EXTRACTED TEXT:
::::::::

The Grand Chamber of the European Court of Human Rights today ruled that the UK had violated the residents' right to an effective remedy before a domestic court [1] and ordered the Government to pay a proportion of the residents' legal costs. There is no opportunity for the Government to appeal this decision.
However, in a generally disappointing judgement, overturning the decision of the lower court two years ago [2], the Grand Chamber ruled that there had been no violation of the residents' right to their private and family lives [3] as a result of the Heathrow night flights regime introduced in 1993.
In a powerful dissenting judgement by five of the seventeen judges [4] it was regretted that the Grand Chamber had not taken the opportunity to cement the development of the law in relation to environmental human rights. The dissenting judges stated that the decision of the majority seemed "to take a step backwards" from previous case law in this area and that it gave "precedence to economic considerations over basic health conditions" and noted that the main judgement was "playing down" people's "sensitivity to noise" and that this "runs counter to the growing concern over environmental issues, all over Europe and the world." [5].
Paul de Zylva, Aviation Campaigner for Friends of the Earth said
"The misery of night flights is not going to go away and the onus is on the Government to set up a credible system for controlling aircraft noise. This must be dealt with in the aviation White Paper due out later this year. The Government cannot escape the increasing damage to people's lives caused by the aviation industry and it would be naíve to think that people will not continue to take every measure necessary to protect their rights to a clean and healthy environment."
Phil Michaels, Legal Adviser to Friends of the Earth said
"This ruling demonstrates, once and for all, that the UK did not respect the residents' rights to an effective legal remedy in UK courts. That said, this judgement is clearly a disappointment for all those who wish to see the progressive development of the law of environmental human rights. It was precisely to ensure such development that Friends of the Earth intervened in this case. We strongly agree with the five dissenting judges that the European Court has given clear confirmation that Art. 8 of the convention guarantees the right to a healthy environment and welcome the fact that, in a long overdue development, the concept of `environmental human rights' has entered the case law of the ECHR."

::::::::

DATASET EXCERPTS:

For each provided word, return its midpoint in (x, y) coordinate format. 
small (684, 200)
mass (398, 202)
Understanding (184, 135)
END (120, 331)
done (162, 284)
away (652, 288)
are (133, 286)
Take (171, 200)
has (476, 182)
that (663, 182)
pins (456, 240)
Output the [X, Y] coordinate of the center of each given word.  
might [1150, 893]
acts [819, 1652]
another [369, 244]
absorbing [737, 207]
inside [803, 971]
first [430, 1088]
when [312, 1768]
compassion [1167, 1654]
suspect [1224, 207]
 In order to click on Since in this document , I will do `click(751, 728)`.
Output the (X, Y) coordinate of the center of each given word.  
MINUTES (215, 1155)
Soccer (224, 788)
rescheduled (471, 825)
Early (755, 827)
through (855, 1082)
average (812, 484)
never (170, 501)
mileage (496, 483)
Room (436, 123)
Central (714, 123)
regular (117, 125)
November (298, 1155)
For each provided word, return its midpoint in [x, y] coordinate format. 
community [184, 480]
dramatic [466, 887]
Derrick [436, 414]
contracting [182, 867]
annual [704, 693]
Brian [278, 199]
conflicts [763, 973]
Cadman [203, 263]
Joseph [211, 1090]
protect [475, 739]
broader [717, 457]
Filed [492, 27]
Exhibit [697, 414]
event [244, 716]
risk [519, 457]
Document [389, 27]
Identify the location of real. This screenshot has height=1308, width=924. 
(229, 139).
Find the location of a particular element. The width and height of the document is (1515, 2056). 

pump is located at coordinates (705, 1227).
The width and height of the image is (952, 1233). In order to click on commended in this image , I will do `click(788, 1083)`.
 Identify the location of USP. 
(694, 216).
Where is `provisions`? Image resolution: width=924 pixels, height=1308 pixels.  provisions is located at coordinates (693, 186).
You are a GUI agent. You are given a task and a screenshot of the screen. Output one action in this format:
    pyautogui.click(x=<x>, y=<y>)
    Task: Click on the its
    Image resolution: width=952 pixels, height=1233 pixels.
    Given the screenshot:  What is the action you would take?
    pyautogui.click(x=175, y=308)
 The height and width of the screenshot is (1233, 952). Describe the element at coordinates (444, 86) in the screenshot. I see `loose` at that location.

::::::::

PROBLEMS:
a – Translate this sentence from the press release on the Heathrow night flights ruling into Spanish: "There is no opportunity for the Government to appeal this decision."
b – According to the press release on the Heathrow night flights ruling, how many of the seventeen judges gave the dissenting judgement?
c – Decide whether each statement agrees with the press release on the Heathrow night flights ruling, and answer yes or no, quoting the words from the release that settle it. (i) The Grand Chamber found a violation of the residents' right to their private and family lives. (ii) The Heathrow night flights regime was introduced in 1993. (iii) Friends of the Earth intervened in the case.

SOLUTIONS BELOW:
a – El Gobierno no tiene ninguna posibilidad de recurrir esta decisión.

b – Five of the seventeen judges dissented.

c –
(i) No: "the Grand Chamber ruled that there had been no violation of the residents' right to their private and family lives"
(ii) Yes: "the Heathrow night flights regime introduced in 1993"
(iii) Yes: "Friends of the Earth intervened in this case"